Dataset:
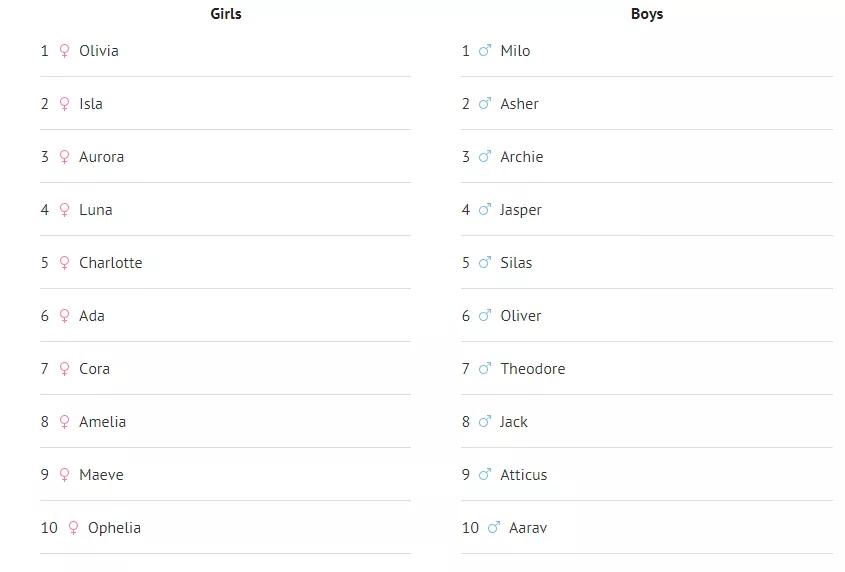Click the female symbol icon beside Maeve
The height and width of the screenshot is (572, 845).
pyautogui.click(x=64, y=475)
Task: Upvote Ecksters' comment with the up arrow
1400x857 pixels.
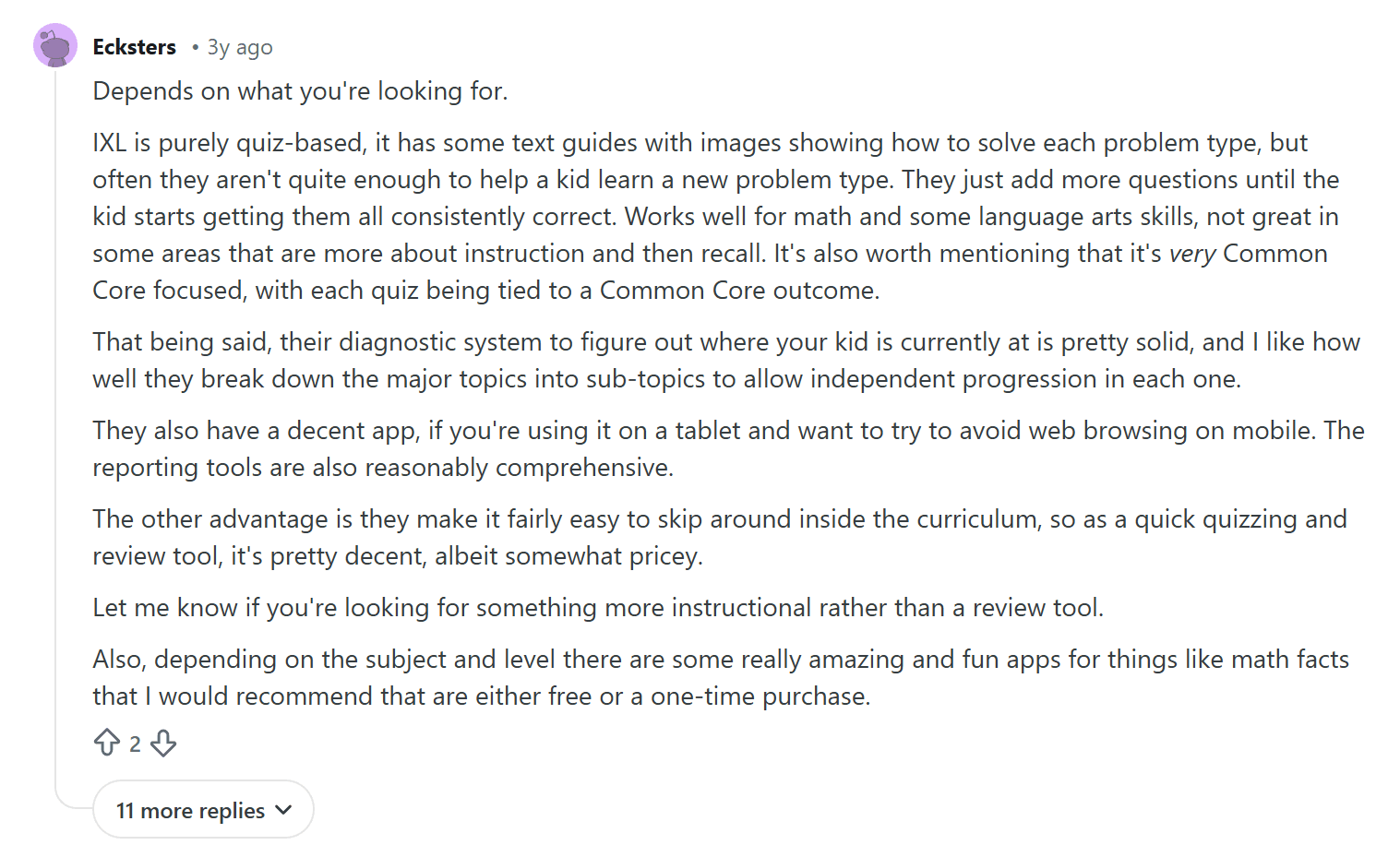Action: [x=105, y=743]
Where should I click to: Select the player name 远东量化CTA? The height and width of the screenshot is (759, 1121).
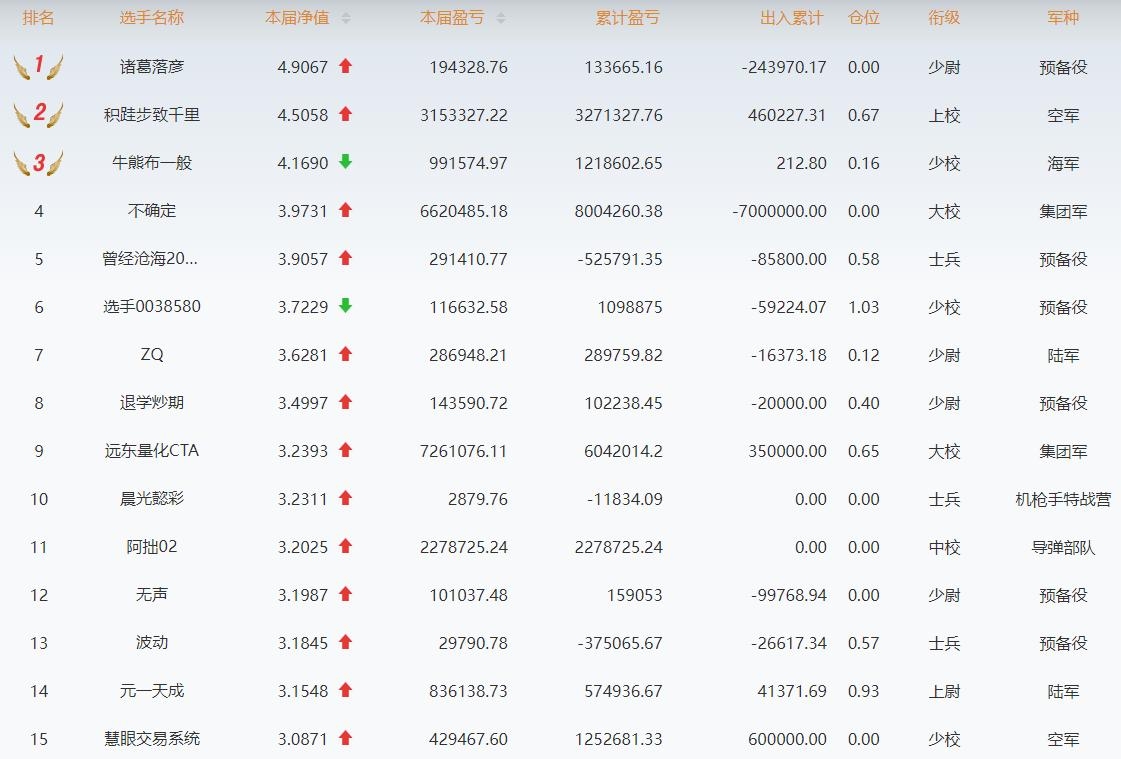(x=152, y=451)
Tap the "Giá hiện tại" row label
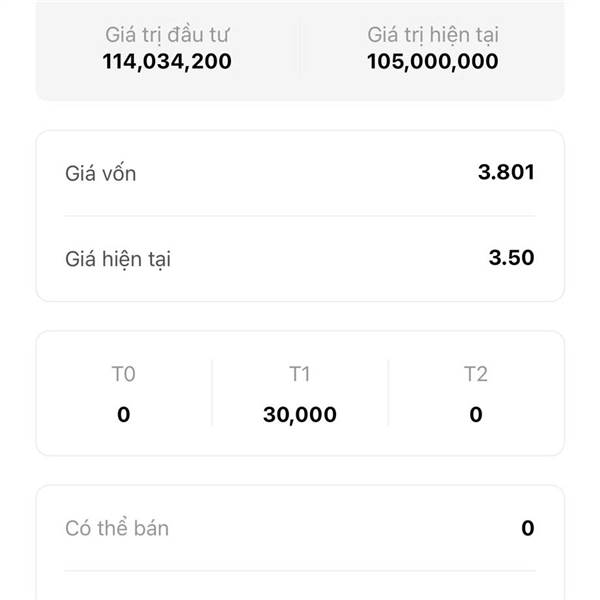This screenshot has width=600, height=600. coord(118,259)
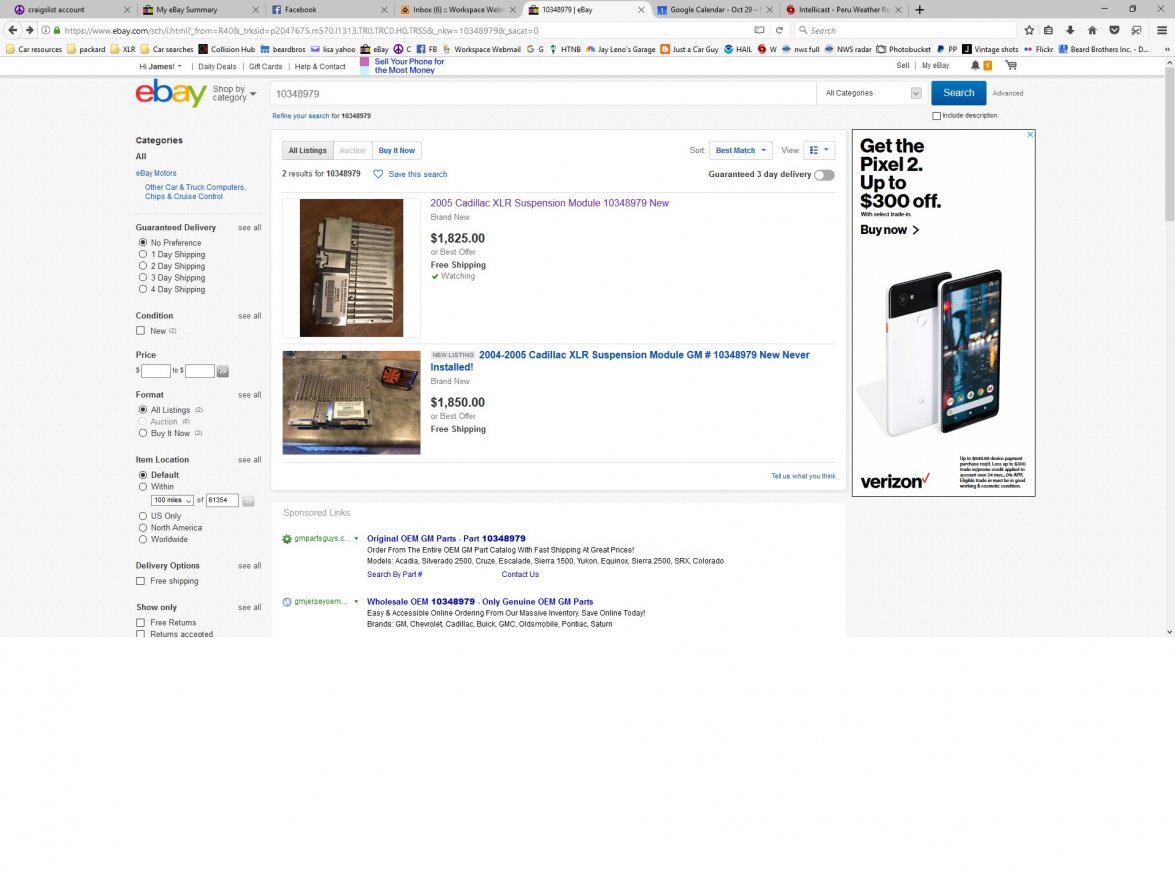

Exercise:
Nothing but the lines from the line with "Where should I" through the last line of the listing should be copied, exactly and with both ends kept. Leave pictures out.

Worked solution:
Where should I click to: Select the player name 远东量化CTA? The height and width of the screenshot is (759, 1121).
(x=152, y=451)
Tap the "Giá hiện tại" row label
This screenshot has width=600, height=600. coord(118,259)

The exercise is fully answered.